:: Work to complete ::
Count the lines in the records below that contain the string "agent", matching case exactly. Reply with the number only.

:: Data rows ::
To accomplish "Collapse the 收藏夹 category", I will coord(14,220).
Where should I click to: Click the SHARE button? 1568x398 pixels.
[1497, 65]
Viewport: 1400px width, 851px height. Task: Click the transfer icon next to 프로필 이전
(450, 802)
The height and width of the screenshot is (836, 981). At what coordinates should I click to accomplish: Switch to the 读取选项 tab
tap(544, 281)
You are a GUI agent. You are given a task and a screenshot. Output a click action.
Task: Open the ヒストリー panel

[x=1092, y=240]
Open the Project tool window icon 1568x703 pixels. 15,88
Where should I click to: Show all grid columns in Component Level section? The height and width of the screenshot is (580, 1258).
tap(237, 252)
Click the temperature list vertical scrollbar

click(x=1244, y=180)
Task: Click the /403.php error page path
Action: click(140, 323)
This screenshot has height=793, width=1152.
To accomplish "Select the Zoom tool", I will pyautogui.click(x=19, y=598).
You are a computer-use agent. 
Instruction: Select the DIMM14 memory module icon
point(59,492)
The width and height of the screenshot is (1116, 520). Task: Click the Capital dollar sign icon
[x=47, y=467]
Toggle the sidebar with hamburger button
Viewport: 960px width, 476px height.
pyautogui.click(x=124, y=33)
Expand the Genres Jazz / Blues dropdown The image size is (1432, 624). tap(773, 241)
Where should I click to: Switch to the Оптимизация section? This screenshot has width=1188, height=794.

:: The reply ::
2